■ **EXERCISE DETAILS**
The lines to extract begin at the line that contains "Where should I click to: Click" and run through the last line of the listing; reproduce them exactly, minus any pictures.

■ **RECORDED INFORMATION**
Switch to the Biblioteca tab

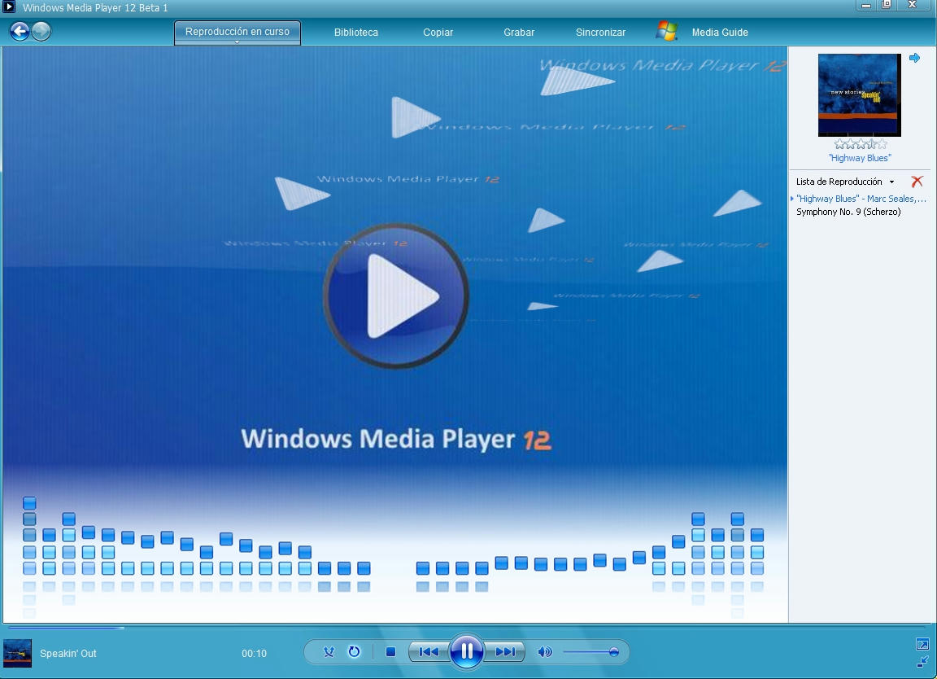(x=355, y=33)
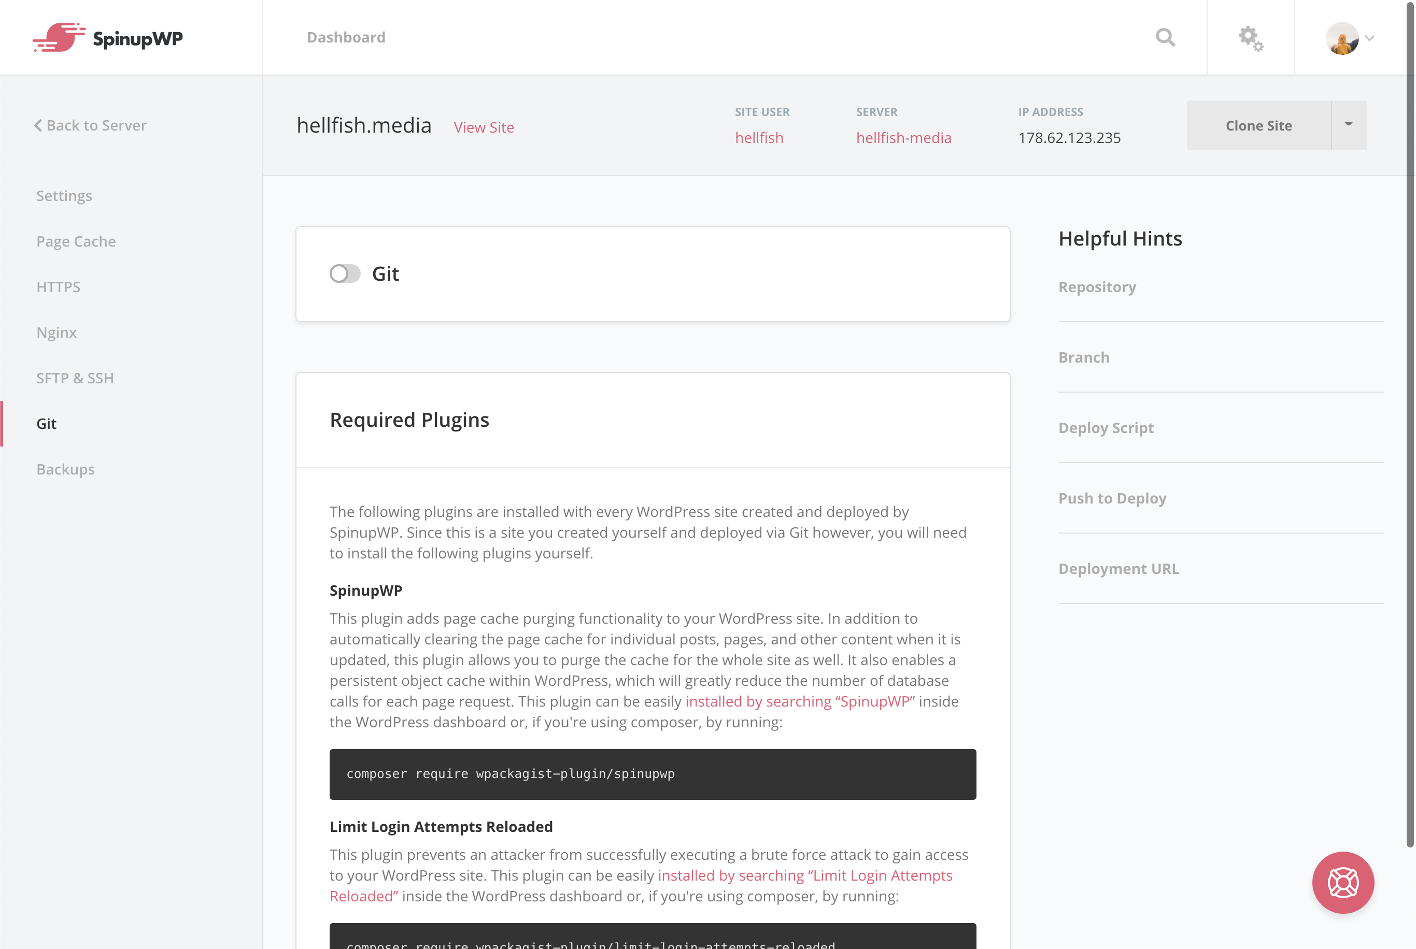The width and height of the screenshot is (1416, 949).
Task: Go to SFTP & SSH settings
Action: point(74,378)
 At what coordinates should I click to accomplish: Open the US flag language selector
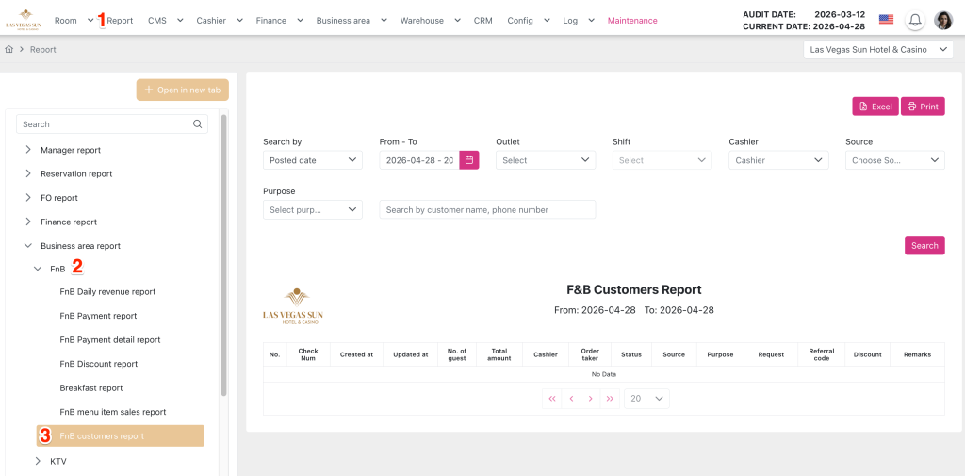(886, 21)
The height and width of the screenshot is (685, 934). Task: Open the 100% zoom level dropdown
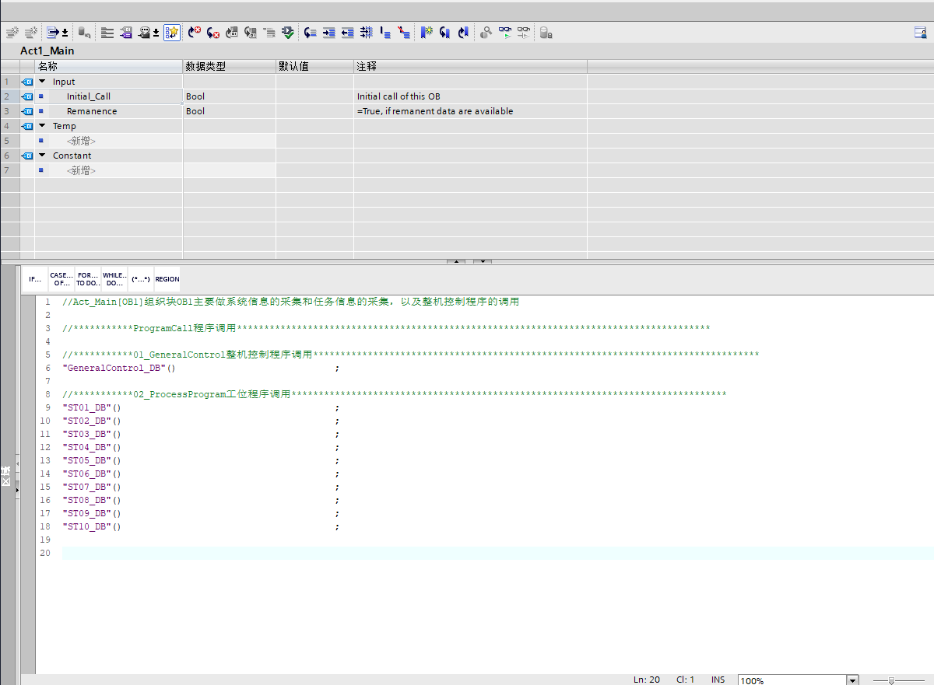click(852, 680)
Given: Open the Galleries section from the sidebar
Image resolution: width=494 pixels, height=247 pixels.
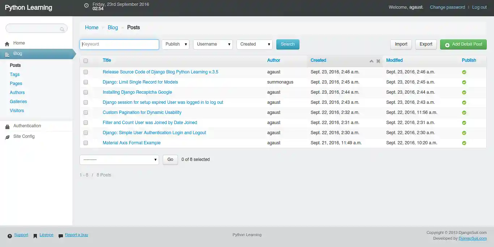Looking at the screenshot, I should click(18, 102).
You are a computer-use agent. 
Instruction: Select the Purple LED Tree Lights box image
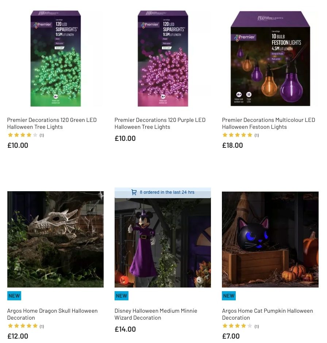[163, 58]
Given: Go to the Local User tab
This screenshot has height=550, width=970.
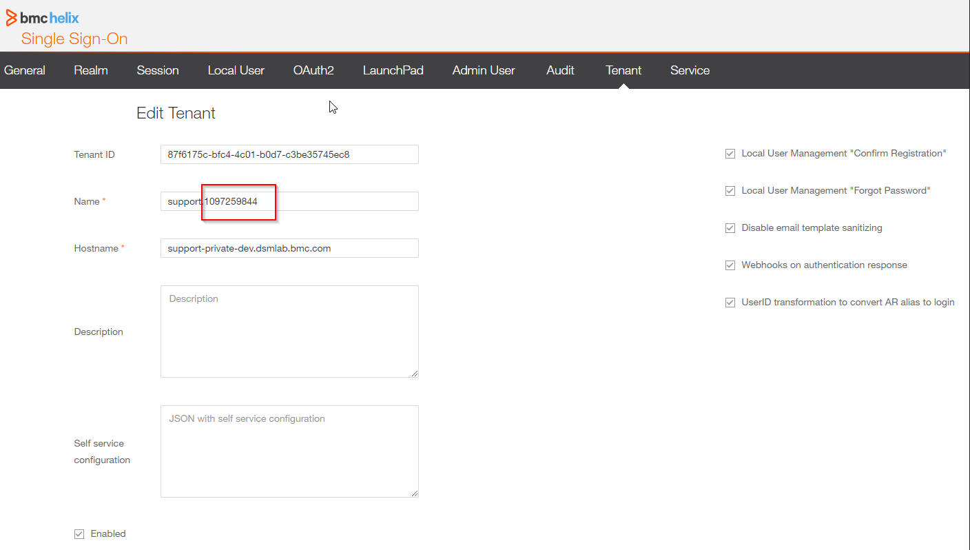Looking at the screenshot, I should click(x=236, y=70).
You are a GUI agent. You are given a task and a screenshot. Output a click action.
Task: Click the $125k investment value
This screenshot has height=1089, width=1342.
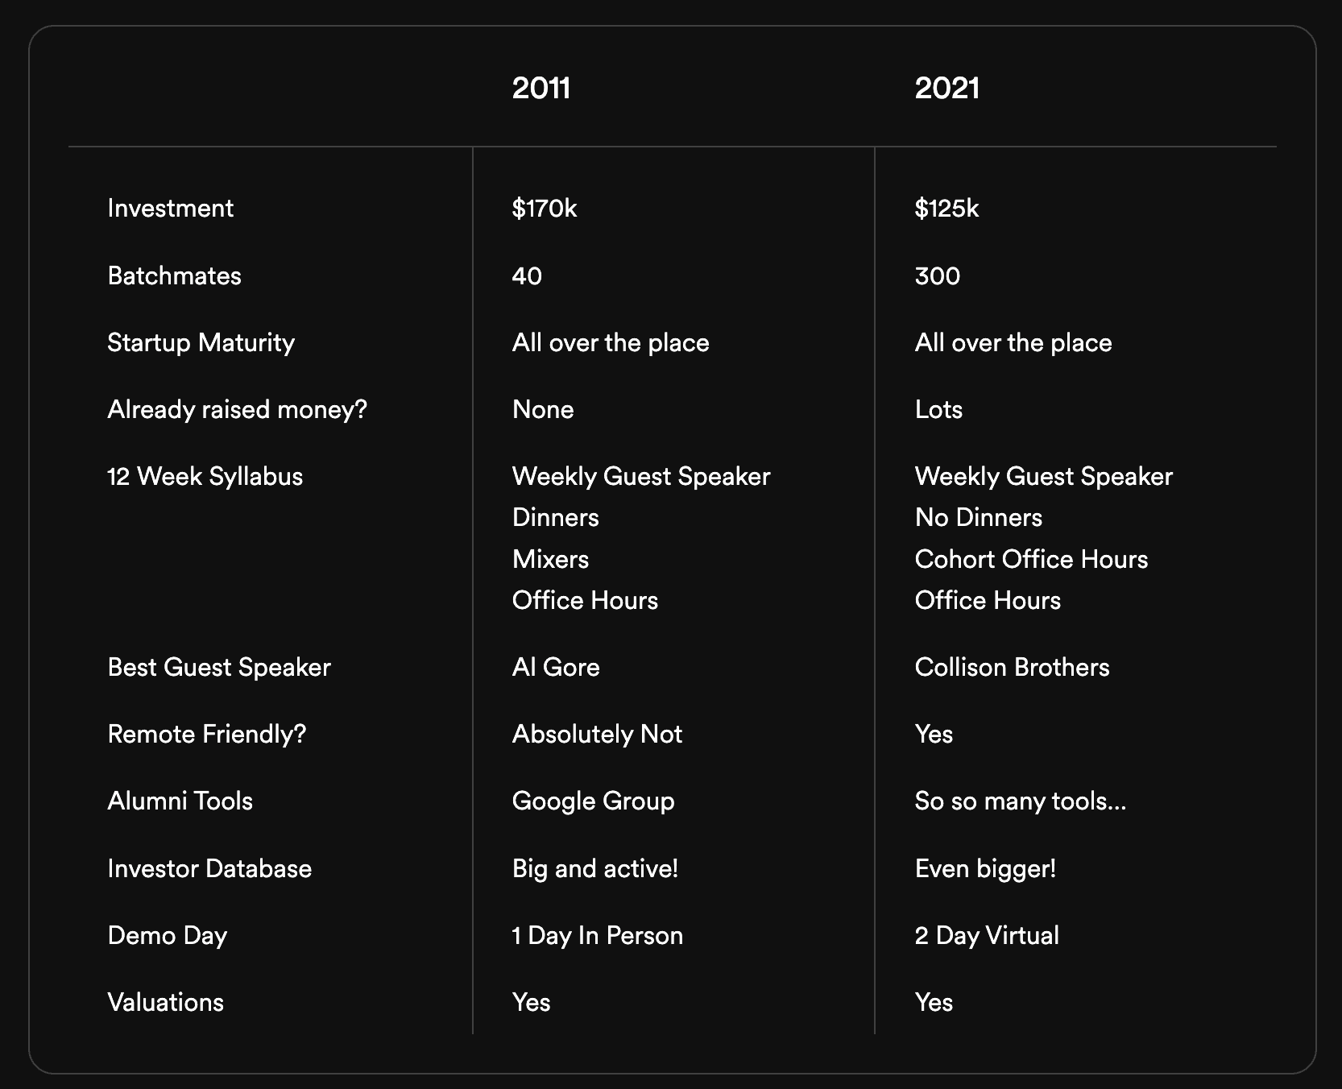(x=947, y=209)
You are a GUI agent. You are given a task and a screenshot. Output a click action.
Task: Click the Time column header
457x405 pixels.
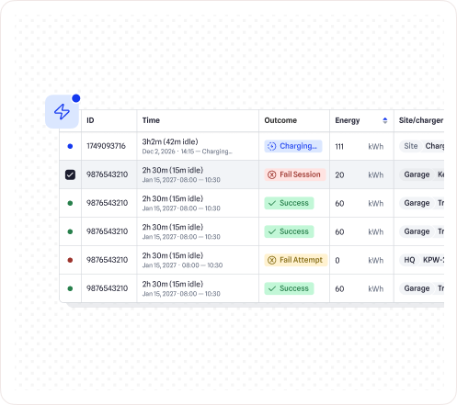click(x=151, y=120)
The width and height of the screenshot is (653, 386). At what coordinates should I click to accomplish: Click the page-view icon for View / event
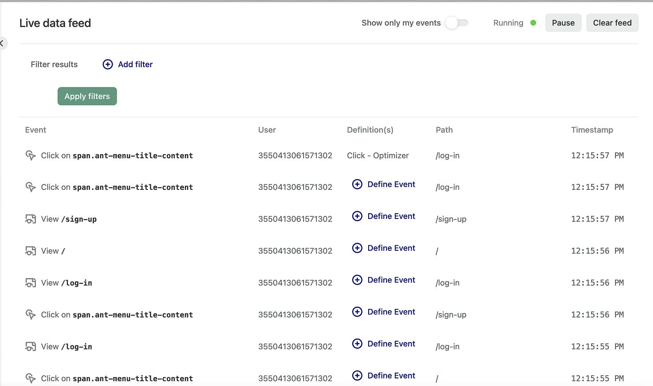[x=30, y=251]
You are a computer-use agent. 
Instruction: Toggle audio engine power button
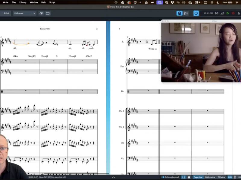coord(196,13)
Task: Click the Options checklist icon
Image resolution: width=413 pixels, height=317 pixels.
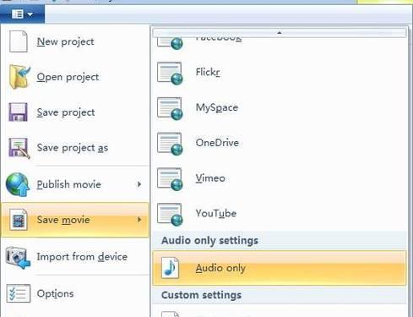Action: click(19, 293)
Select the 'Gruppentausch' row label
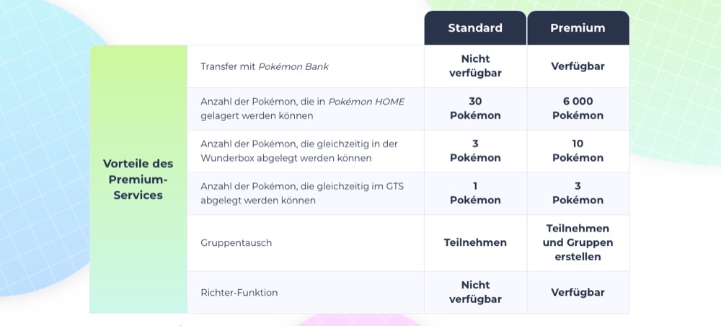 point(236,243)
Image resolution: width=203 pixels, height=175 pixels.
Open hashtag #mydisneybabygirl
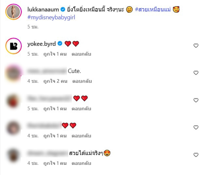51,18
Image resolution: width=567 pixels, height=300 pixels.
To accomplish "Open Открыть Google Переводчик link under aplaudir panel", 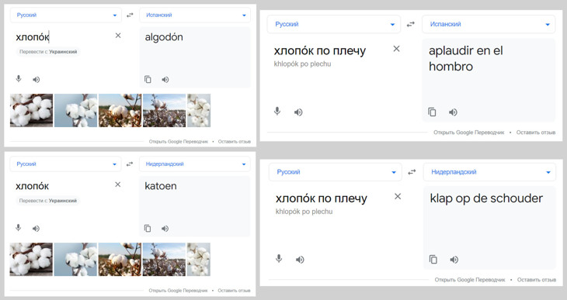I will [468, 133].
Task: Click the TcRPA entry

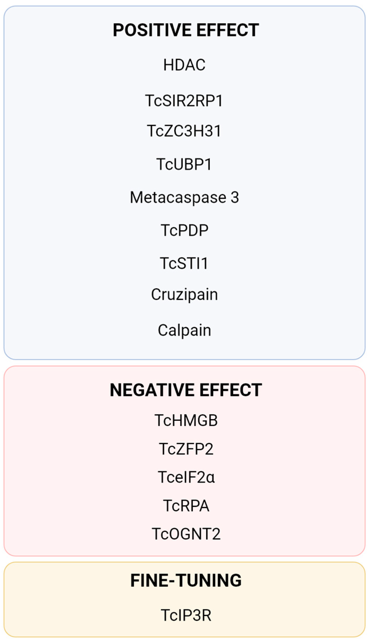Action: pyautogui.click(x=186, y=505)
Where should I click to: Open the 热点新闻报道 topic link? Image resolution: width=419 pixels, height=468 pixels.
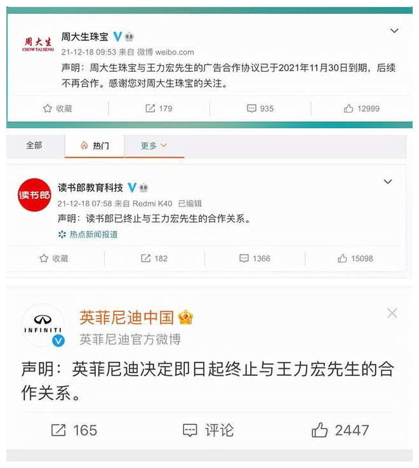point(88,234)
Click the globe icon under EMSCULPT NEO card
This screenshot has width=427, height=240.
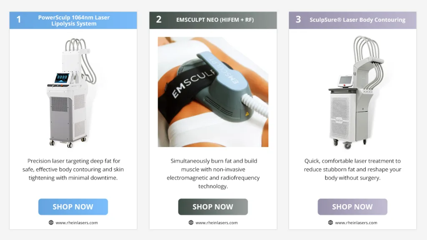tap(191, 223)
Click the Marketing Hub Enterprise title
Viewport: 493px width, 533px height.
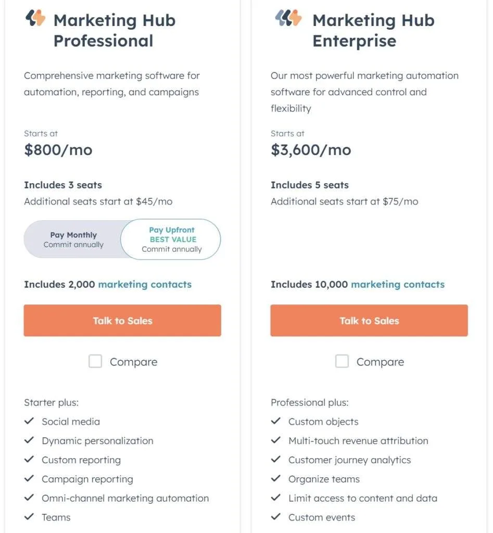[373, 30]
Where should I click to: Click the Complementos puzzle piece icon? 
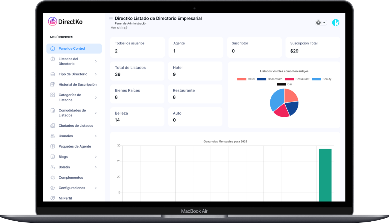(53, 178)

■ **ANSWER TO THIS PROBLEM**
Where should I click to: Click the Complementos puzzle piece icon? 
(53, 178)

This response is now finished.